Сама же она, когда мы так вот, в сопровождении многих взглядов, шли по ливадийскому парку, как-то вся сжималась, глаза смотрели жалобно, упрашивая – прикрыть, заслонить... Слава была ей в тягость. Но свой новенький орден она носила на платье постоянно, – наверное, оттого, что в те годы так было принято.

И все это сливалось в одно – тореадор, Кармен, орден, Испания, – когда я смотрел на карту, повторяя про себя слова, похожие на далекий грохот канонады. Военное изобретение было военной тайной, но я представлял, что между ним и раскатами этой гибельной для фашистов канонады есть какая-то связь!

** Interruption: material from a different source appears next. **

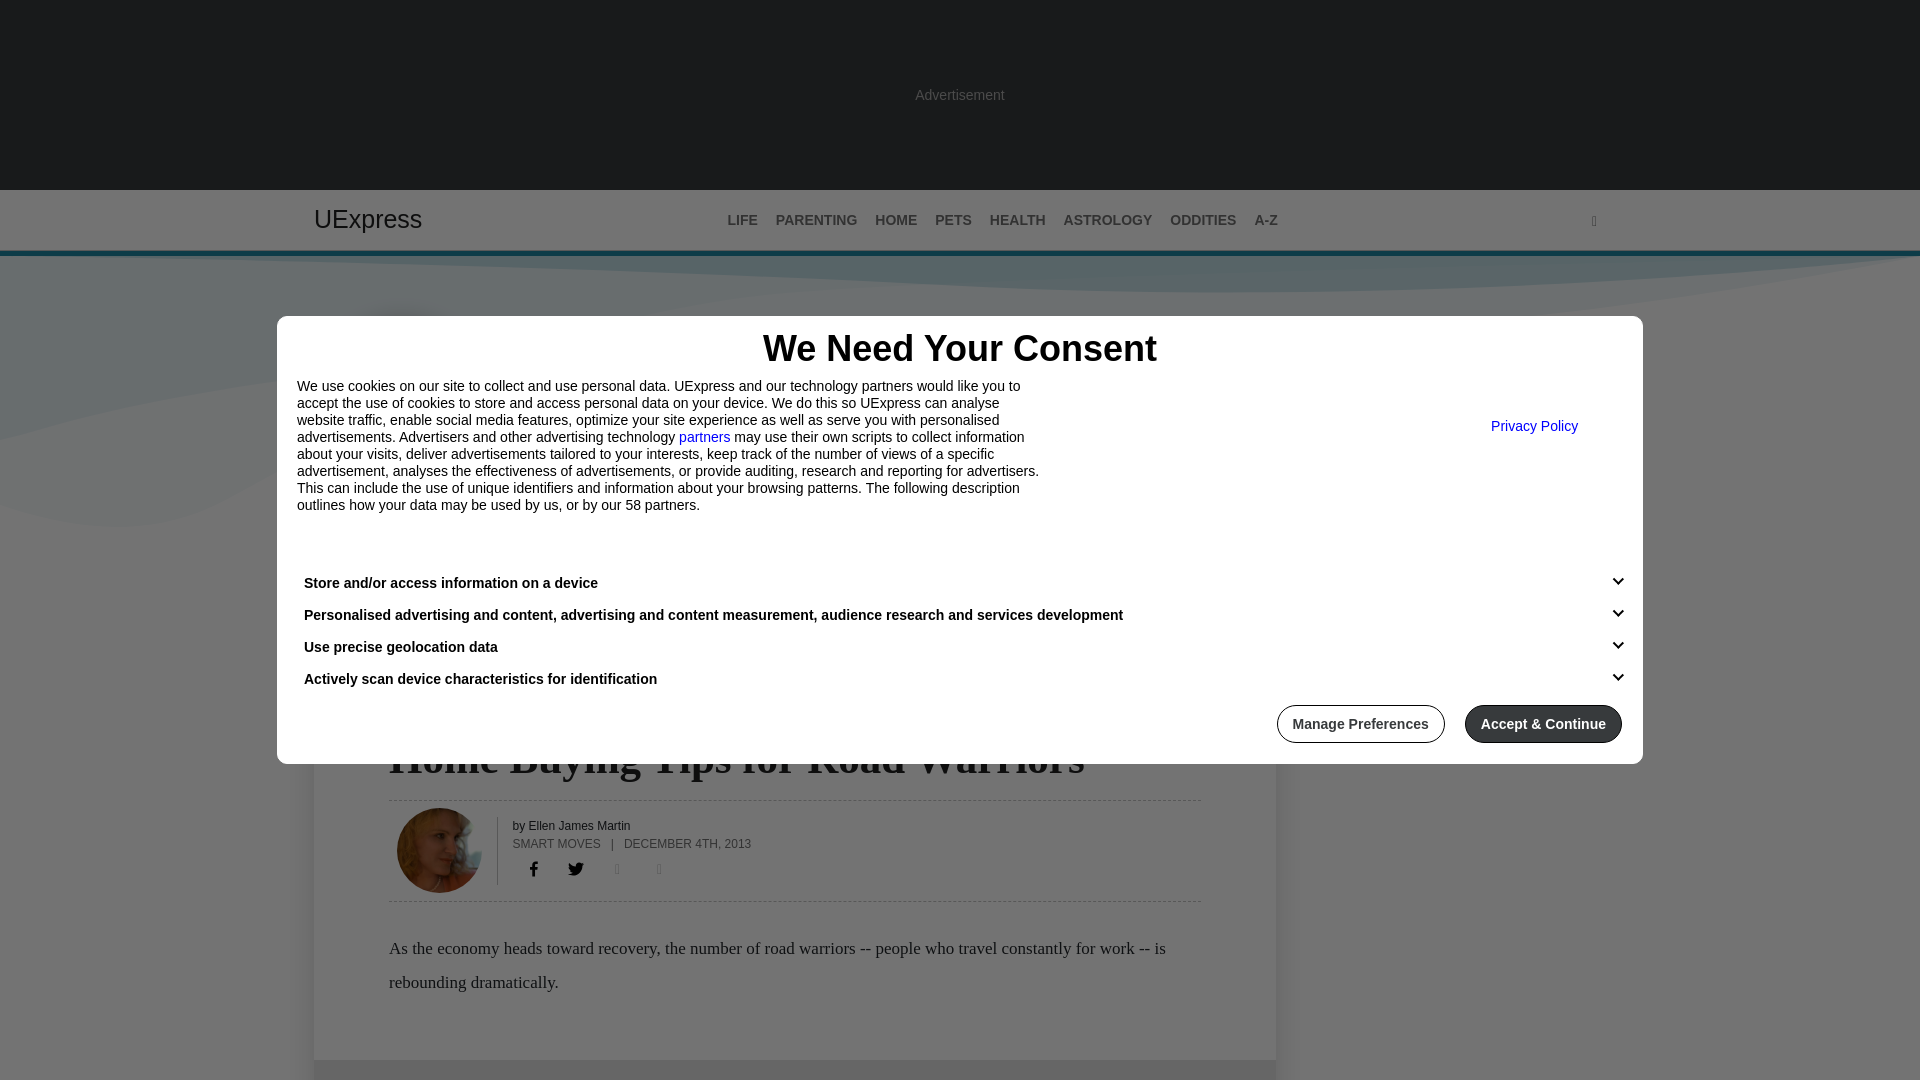 The width and height of the screenshot is (1920, 1080). Describe the element at coordinates (1202, 220) in the screenshot. I see `ODDITIES` at that location.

При всем том, прикасался ли я к пятиконечной звездочке рукой, чтобы погладить, начищал ли металлический ободок ордена тряпочкой до серебряного блеска, у меня постоянно возникало еще одно странное чувство...

Как и все мальчики тех лет, носившие короткие штаны на помочах, перекрещивающихся на спине, и чулки на пристегнутых к лифчику резинках, я с тоской ожидал неизбежных, прямо-таки роковых минут любого домашнего праздника, когда приходилось декламировать перед гостями какой-нибудь стишок. Но уж если приходилось, то все мы, наверное, предпочитали остальному знаменитое:

Слышал я, фашисты

Задумали войну...

Стихи были бойкие, мы тараторили их с чувством. Потом, подрастая, смотрели фильмы о войне —«Первый удар», «Эскадрилья номер пять», подпевали марширующим демонстрантам: «Если завтра война, если завтра в поход...» или «По военной дороге шел в борьбе и тревоге...» Но теперь у меня возникло ощущение, что песни, стишки, даже кинофильмы – все это было не настоящее, а настоящее – вот эта звездочка, военная, хотя наша страна ни с кем не воюет сейчас. Не понарошке военная, а на самом деле, и уж если ее дали, так, стало быть, есть за что – военный орден в мирное время!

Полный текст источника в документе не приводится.